--- Task requirements ---
Print the lines in the listing below that fall between the line with "Toggle Match Case in find widget" and the line with "Given: Select the Google Chrome icon", those two lines included, exactly as they stand and with nothing else.

--- Excerpted records ---
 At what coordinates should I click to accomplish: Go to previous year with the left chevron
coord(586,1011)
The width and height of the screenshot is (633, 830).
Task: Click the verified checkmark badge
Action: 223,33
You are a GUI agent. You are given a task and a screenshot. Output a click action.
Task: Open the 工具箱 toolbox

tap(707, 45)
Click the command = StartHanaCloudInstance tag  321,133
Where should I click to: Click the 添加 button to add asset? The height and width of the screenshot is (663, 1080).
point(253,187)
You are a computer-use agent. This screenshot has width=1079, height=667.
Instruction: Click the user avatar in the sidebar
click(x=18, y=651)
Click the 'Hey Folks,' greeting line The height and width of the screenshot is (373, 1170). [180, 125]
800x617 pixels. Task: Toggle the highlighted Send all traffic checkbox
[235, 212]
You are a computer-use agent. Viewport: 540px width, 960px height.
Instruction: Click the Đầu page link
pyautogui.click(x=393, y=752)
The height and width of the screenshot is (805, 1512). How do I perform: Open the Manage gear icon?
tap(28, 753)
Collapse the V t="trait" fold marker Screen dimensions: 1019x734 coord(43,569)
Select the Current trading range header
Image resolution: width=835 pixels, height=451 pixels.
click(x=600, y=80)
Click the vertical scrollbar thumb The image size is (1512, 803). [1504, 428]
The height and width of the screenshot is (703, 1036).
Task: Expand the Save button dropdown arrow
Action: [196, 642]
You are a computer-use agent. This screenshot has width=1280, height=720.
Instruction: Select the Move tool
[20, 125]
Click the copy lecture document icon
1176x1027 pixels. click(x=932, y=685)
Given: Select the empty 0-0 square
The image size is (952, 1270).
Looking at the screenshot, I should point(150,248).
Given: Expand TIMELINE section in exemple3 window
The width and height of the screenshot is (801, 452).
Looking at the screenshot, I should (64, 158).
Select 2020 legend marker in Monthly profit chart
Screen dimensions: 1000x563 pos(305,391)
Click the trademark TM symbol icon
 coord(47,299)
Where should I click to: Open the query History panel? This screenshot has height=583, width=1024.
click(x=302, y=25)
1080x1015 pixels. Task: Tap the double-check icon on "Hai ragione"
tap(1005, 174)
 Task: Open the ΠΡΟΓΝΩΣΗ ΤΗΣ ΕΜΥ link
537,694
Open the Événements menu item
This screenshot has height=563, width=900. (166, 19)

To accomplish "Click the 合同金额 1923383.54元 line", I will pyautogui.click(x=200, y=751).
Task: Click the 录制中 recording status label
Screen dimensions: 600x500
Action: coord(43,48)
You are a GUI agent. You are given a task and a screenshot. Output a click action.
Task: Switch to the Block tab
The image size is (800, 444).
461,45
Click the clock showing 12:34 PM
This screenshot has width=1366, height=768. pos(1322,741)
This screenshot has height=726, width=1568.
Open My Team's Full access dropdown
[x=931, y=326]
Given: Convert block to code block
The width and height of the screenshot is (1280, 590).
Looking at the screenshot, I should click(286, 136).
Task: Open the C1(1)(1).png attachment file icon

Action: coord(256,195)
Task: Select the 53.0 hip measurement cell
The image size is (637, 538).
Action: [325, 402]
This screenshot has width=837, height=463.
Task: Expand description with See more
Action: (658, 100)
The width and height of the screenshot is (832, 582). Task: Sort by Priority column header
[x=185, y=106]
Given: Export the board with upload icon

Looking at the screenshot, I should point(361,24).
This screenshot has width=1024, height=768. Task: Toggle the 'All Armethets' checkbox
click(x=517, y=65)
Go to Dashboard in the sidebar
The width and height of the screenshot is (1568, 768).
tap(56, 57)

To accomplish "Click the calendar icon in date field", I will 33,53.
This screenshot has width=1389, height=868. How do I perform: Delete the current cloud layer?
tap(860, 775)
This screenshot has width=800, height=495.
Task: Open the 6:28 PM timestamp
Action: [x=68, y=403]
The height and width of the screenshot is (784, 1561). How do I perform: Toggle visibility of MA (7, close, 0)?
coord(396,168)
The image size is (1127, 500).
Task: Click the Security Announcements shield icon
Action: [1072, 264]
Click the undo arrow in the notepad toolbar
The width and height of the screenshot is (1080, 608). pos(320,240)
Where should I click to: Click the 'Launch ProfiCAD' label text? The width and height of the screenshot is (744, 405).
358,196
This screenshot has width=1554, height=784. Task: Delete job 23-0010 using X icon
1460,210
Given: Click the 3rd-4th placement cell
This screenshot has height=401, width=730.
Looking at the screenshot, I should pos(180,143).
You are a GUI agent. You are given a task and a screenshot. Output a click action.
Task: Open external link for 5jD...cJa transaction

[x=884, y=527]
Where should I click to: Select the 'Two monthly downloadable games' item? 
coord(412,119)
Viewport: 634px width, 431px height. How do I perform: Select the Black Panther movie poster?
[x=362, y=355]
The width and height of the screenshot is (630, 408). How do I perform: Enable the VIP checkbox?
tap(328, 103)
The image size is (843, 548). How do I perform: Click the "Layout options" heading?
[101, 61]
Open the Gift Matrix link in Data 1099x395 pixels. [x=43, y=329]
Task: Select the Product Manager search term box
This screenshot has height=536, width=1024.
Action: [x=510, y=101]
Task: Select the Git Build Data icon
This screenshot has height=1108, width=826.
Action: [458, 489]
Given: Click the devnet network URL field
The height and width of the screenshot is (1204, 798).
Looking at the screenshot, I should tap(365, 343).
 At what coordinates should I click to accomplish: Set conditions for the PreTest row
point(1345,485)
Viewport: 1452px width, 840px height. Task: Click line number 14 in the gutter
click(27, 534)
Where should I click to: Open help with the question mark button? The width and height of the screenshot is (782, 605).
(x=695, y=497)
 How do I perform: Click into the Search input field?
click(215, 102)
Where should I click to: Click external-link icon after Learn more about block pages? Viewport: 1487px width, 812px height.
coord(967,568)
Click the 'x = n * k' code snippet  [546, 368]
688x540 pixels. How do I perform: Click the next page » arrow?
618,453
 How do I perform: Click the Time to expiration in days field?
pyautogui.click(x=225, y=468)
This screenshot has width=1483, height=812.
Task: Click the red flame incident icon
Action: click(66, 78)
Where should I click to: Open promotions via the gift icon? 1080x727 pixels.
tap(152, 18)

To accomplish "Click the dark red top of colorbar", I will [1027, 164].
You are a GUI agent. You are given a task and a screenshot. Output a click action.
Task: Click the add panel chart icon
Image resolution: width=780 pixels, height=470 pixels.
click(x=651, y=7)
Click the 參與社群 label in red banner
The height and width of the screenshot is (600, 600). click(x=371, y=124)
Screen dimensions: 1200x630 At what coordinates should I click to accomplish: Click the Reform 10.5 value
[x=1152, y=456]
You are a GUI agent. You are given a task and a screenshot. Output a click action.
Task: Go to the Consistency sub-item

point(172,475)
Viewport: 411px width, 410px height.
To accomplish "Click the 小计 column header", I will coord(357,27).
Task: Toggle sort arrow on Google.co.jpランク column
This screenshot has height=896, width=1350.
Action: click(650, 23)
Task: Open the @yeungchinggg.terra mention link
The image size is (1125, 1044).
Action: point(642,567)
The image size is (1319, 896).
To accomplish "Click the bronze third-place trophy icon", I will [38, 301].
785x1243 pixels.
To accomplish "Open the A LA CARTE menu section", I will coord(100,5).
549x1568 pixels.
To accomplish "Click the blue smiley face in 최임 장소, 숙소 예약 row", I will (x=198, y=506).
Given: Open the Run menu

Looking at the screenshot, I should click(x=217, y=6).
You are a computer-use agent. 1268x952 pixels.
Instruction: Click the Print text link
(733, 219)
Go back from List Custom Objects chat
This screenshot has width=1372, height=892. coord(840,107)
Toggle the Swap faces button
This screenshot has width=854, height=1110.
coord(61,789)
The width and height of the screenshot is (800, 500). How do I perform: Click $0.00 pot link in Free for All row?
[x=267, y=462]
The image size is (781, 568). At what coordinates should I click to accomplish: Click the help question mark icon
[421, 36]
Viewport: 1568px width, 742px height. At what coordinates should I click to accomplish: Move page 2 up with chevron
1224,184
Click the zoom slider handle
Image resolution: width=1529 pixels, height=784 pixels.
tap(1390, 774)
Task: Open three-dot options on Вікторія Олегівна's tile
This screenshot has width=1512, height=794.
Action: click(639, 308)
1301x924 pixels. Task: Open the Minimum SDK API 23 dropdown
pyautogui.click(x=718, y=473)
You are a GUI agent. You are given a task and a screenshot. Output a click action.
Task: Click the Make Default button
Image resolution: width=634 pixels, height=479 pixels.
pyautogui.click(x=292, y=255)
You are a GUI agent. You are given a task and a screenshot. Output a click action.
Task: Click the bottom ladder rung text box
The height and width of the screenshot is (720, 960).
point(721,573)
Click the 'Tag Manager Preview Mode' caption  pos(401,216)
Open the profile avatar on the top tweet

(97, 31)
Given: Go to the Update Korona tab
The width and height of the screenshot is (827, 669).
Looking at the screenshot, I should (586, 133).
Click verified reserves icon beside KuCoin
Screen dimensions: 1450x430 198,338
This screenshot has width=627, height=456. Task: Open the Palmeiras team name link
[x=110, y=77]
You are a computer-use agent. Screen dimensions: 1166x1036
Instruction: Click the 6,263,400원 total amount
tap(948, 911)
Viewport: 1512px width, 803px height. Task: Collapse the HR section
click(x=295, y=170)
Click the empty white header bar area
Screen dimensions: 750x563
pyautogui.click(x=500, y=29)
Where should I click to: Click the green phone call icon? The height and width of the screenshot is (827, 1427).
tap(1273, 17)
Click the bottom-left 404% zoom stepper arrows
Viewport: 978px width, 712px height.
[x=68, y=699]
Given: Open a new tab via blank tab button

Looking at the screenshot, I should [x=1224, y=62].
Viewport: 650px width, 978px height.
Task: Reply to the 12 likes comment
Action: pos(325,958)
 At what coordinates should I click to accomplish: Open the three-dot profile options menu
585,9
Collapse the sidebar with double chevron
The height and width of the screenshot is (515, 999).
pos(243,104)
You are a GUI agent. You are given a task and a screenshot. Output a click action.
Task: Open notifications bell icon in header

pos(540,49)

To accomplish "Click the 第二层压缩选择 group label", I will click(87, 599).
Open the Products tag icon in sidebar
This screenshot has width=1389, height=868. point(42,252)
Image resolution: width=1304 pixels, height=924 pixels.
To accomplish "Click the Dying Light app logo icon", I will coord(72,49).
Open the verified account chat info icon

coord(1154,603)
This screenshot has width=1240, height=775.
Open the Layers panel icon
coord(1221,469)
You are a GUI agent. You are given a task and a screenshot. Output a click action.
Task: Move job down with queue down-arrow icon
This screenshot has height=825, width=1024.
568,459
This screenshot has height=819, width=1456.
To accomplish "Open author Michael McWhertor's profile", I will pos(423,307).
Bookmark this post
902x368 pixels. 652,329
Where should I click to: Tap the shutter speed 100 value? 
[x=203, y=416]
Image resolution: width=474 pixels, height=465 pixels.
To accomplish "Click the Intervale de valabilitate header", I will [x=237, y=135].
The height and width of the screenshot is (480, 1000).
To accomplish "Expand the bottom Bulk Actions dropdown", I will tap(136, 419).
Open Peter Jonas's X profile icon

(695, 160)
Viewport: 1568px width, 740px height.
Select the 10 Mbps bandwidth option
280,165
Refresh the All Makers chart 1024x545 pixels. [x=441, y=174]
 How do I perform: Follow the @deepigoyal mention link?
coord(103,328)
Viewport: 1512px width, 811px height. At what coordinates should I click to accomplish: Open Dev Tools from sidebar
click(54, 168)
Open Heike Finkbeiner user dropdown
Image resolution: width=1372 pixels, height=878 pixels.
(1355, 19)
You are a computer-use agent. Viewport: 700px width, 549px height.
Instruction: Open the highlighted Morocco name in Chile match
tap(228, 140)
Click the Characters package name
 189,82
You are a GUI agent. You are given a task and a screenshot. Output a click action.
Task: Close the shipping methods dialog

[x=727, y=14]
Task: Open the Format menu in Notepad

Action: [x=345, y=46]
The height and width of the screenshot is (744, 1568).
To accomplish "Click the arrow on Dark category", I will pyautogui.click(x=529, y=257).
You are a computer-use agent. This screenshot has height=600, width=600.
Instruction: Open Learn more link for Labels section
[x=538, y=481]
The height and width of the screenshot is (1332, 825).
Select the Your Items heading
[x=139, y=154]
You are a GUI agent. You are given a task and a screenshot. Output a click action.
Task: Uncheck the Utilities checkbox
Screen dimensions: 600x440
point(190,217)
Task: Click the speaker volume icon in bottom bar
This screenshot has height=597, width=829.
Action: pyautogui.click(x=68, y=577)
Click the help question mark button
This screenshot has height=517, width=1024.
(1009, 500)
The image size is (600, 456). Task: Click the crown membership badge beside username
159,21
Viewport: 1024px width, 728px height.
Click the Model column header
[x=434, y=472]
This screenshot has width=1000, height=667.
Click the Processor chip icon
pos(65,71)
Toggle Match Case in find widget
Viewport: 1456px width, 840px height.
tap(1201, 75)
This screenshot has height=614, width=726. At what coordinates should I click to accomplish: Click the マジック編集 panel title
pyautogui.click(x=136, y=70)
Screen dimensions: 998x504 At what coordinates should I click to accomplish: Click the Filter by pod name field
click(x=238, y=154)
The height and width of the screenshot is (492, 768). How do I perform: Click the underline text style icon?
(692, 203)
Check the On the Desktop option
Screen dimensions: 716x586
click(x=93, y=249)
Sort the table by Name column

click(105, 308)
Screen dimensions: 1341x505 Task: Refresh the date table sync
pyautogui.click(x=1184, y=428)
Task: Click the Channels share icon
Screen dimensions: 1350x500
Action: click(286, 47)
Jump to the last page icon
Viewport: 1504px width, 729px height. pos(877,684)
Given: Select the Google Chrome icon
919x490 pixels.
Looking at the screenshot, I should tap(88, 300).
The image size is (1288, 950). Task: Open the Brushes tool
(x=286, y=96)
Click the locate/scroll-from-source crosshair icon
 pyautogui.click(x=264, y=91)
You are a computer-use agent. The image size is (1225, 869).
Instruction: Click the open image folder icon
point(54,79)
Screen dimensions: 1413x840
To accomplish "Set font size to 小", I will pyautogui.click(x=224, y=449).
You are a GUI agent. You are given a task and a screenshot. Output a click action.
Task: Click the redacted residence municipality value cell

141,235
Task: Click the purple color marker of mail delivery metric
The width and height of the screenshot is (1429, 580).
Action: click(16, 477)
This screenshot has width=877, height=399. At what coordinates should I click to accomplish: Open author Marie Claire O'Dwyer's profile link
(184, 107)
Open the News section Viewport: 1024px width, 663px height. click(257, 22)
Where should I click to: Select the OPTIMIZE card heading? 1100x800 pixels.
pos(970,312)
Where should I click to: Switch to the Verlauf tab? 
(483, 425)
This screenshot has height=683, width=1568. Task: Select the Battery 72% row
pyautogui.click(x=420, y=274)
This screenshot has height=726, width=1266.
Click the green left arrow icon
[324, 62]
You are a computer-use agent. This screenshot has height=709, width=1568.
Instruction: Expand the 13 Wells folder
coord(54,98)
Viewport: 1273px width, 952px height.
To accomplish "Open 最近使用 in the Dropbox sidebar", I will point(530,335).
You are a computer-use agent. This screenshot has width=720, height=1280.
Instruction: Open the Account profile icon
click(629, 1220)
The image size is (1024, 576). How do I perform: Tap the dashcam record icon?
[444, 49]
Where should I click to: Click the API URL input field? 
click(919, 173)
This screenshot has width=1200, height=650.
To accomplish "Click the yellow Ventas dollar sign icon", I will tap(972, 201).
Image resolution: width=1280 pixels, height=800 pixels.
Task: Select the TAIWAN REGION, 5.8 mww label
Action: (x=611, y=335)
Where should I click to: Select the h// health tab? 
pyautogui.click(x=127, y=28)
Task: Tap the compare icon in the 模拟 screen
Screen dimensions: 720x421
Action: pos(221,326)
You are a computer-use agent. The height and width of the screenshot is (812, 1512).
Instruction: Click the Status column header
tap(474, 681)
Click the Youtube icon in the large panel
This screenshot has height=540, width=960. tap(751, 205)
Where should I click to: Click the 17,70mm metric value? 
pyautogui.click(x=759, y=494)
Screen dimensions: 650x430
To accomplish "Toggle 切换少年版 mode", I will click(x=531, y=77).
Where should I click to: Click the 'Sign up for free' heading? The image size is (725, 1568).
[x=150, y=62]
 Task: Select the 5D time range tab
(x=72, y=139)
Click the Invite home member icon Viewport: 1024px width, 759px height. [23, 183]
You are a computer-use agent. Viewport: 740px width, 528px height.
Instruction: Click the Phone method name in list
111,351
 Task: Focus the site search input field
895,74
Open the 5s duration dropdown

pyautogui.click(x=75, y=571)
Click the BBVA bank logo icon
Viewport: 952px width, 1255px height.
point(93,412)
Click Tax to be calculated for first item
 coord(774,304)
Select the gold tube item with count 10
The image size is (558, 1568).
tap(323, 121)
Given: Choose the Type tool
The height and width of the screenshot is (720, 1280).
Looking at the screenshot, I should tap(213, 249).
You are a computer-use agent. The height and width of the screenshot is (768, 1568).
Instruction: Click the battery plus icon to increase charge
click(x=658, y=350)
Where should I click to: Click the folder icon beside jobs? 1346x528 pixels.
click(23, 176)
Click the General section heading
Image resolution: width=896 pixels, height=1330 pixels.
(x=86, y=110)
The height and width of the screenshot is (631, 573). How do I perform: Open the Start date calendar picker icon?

--- Answer section ---
Toggle Match Case in find widget
Viewport: 1456px width, 840px height.
tap(1201, 75)
This screenshot has height=614, width=726. At what coordinates should I click to accomplish: Click the マジック編集 panel title
pyautogui.click(x=136, y=70)
Screen dimensions: 998x504 At what coordinates should I click to accomplish: Click the Filter by pod name field
click(x=238, y=154)
The height and width of the screenshot is (492, 768). How do I perform: Click the underline text style icon?
(692, 203)
Check the On the Desktop option
Screen dimensions: 716x586
click(x=93, y=249)
Sort the table by Name column

click(105, 308)
Screen dimensions: 1341x505 Task: Refresh the date table sync
pyautogui.click(x=1184, y=428)
Task: Click the Channels share icon
Screen dimensions: 1350x500
Action: click(286, 47)
Jump to the last page icon
Viewport: 1504px width, 729px height. pos(877,684)
Given: Select the Google Chrome icon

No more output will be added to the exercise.